Nota alla fine dell’ottavo libro. Sono estasiato dalla scrittura di Dostoevskij. Il libro, finora, è facilissimo da leggere, scorrevolissimo, avvincente, freschissimo. Una sola digressione stona per lucidità, secondo me, quella del monaco; davvero non necessaria, anche perché spezza tantissimo il ritmo. Per il resto sono completamente innamorato dei personaggi, sia quelli primari che i secondari, sono vivi e tangibili ed è facile amare, soffrire, gioire e temere insieme a loro. Altra nota. Da vera soap opera le storie d’amore. Questa cosa mi fa impazzire: il grande, serissimo, cupo Dostoevskij, il filosofo(!) che intreccia storie d’amore assurde, folli, sanguigne e senza senso.
Libro nono - L’indagine preliminare
Mitjia è accusato di aver ucciso il padre. In queste circa 80 pagine c’è l’interrogatorio a Dimitrji.
Noto con curiosità l’enorme rispetto del diritto della seconda metà dell’800 in russia. Testimoni, diritti, doveri, trascrizione di ogni parola. Non me l’aspettavo. La gestione della Giustizia è segno di enorme civiltà. Chiaramente non c’è un avvocato o altro ma questa prima parte di interrogatorio è inaspettatamente evoluta (per me, per le mie competenze). Il protagonista è Mitjia (Dmitrij), che però già conosciamo. Verso la fine si scopre quanto sia irrazionale e sconclusionato l’animo umano quando Mitjia non vuole ammettere una sua enorme inconfessabile vergogna, tanto che “i detective” quasi lo prendono in giro perché è tutto nella sua testa. Ripeto, Dostoevskij è magistrale nel dare vera sostanza ai personaggi. Si cita Smerdjiakov e si fa cenno che in effetti è anche lui figlio di Fedor Pavlovic; all’inizio ci sono dubbi che però vengono subito risolti. Credo di aver capito, tramite spoiler, che sia stato lui ad uccidere Fedor Pavlovic. Il libro nono si legge d’un fiato, è un vero e proprio thriller con un po’ di soap opera, un po’ di teatralità e pathos in più.
Libro decimo - Ragazzi
Una delle parti che mi sono piaciute di più. Si introduce Koljia, ragazzino sveglio, intelligente e di buon successo sociale ma che è clamorosamente influenzato dal giudizio di Aleksej. Un altro personaggio sfaccettato e pieno di contraddizioni: meraviglioso. Pensavo fosse una digressione e invece non lo è; non è legata alla trama principale, al delitto, ma non è una digressione vera e propria. Questa parte è dolce e commovente. Si riprende la storia di Iljusa e del capitano. Ci sono dialoghi pazzeschi e sembra di essere a teatro, talmente i personaggi sono vivi. Li vedi proprio vivere davanti a te. Sono insicuri, sfaccettati, contraddittori. Non c’è niente di bianco/nero, com’è, in effetti, la vita. Dura una cinquantina di pagina e vola che è un piacere. È fresco, scorrevole e, appunto, dolce e commovente.

» Righe di dati:

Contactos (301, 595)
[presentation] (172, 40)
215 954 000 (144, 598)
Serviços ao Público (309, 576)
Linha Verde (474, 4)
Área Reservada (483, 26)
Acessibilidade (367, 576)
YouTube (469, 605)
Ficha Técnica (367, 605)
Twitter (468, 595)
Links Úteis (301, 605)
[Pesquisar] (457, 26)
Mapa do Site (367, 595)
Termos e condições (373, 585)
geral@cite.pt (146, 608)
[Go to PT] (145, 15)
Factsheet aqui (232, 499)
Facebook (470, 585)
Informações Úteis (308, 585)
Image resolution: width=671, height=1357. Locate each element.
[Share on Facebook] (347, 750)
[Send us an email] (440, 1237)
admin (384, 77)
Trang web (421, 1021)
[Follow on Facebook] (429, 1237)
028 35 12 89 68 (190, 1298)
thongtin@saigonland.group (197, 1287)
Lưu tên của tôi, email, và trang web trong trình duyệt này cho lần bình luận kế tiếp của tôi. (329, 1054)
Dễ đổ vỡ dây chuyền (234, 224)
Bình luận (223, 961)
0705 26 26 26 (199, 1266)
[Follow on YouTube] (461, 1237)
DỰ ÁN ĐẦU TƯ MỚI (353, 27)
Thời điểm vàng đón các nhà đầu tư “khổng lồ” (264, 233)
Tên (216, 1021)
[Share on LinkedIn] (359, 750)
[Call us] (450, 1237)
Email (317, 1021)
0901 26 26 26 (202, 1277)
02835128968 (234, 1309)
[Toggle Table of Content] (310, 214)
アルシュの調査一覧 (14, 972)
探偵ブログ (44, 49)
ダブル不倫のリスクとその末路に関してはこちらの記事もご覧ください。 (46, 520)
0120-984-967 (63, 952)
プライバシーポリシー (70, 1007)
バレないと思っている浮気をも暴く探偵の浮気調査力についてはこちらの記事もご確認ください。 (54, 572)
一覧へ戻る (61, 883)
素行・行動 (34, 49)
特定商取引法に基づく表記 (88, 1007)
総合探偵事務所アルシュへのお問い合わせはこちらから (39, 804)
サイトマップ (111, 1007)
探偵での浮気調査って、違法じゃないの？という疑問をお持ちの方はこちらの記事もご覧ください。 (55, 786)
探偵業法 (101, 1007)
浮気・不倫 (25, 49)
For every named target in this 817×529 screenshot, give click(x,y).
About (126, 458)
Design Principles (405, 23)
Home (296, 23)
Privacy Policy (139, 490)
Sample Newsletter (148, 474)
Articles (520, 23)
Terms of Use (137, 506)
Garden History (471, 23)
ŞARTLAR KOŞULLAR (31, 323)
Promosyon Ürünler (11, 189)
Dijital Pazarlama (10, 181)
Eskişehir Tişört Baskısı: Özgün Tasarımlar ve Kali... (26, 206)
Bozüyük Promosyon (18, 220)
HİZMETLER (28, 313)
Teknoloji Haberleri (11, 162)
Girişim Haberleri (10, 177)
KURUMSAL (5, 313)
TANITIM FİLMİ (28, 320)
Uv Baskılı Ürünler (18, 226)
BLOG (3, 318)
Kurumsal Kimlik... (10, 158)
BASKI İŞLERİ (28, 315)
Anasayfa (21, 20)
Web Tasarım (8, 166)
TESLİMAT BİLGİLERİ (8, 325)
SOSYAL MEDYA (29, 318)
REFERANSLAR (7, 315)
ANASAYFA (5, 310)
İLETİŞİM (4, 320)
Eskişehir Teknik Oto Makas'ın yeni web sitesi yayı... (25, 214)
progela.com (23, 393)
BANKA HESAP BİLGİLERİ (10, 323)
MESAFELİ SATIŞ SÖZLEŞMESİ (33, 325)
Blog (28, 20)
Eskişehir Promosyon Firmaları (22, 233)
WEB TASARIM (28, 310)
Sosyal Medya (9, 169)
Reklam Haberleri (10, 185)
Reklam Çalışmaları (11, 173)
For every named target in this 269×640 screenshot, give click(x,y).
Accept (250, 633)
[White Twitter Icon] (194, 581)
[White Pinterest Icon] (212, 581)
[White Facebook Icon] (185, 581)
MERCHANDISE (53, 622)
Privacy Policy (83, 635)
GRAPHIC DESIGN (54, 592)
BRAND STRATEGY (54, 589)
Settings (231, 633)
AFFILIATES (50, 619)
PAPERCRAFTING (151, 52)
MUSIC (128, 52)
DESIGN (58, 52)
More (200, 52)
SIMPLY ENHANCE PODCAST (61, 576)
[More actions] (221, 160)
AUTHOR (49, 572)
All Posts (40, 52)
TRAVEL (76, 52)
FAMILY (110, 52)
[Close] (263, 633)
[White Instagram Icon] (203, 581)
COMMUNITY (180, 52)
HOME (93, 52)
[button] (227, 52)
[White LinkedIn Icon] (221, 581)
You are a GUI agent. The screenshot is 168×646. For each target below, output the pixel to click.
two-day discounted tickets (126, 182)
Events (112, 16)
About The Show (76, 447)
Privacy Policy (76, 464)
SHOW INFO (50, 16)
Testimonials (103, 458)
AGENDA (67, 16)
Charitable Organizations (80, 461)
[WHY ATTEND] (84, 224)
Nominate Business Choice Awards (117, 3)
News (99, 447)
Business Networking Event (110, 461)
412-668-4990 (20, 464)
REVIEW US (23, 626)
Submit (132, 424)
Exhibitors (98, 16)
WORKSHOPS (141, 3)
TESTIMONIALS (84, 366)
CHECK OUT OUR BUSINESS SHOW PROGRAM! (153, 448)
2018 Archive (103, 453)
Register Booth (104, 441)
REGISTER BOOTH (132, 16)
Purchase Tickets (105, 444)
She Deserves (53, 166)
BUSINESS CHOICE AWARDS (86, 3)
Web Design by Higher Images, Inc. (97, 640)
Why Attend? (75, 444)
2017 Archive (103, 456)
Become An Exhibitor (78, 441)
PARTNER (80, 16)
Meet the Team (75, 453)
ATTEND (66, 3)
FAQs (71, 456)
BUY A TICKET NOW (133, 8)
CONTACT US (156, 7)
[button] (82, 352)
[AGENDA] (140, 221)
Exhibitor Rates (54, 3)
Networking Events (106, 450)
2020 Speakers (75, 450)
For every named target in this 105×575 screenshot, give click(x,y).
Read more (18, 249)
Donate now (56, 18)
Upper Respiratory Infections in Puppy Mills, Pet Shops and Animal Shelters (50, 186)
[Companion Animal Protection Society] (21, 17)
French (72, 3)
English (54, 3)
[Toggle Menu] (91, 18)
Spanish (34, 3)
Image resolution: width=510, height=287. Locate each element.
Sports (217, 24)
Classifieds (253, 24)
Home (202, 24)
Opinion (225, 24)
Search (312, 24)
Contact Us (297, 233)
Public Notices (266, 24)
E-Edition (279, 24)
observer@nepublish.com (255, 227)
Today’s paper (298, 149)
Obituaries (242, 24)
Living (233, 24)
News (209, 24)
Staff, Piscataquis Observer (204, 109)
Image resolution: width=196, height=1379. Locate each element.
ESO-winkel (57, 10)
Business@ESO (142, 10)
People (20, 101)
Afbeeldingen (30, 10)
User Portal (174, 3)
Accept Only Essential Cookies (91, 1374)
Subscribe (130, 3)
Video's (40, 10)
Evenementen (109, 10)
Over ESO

» Richieste:
**A)** Elenca tutti gli elementi che l'estratto cita come segno del rispetto del diritto nella Russia della seconda metà dell'Ottocento.
**B)** Trascrivi dall'estratto il brano che va dalle parole “Libro decimo - Ragazzi” fino alle parole “appunto, dolce e commovente.” comprese.
**C)** Rispondi a queste domande sull'estratto.
(i) Di che cosa è accusato Mitjia?
(ii) Quale digressione, secondo la nota alla fine dell'ottavo libro, stona per lucidità?
(iii) Quante pagine dura all'incirca il libro decimo?
Per svolgere i compiti non occorre consultare le righe di dati.

» Soluzioni:
**A)** Testimoni; diritti; doveri; trascrizione di ogni parola.

**B)**
Libro decimo - Ragazzi
Una delle parti che mi sono piaciute di più. Si introduce Koljia, ragazzino sveglio, intelligente e di buon successo sociale ma che è clamorosamente influenzato dal giudizio di Aleksej. Un altro personaggio sfaccettato e pieno di contraddizioni: meraviglioso. Pensavo fosse una digressione e invece non lo è; non è legata alla trama principale, al delitto, ma non è una digressione vera e propria. Questa parte è dolce e commovente. Si riprende la storia di Iljusa e del capitano. Ci sono dialoghi pazzeschi e sembra di essere a teatro, talmente i personaggi sono vivi. Li vedi proprio vivere davanti a te. Sono insicuri, sfaccettati, contraddittori. Non c’è niente di bianco/nero, com’è, in effetti, la vita. Dura una cinquantina di pagina e vola che è un piacere. È fresco, scorrevole e, appunto, dolce e commovente.

**C)**
(i) Di aver ucciso il padre.
(ii) Quella del monaco.
(iii) Una cinquantina.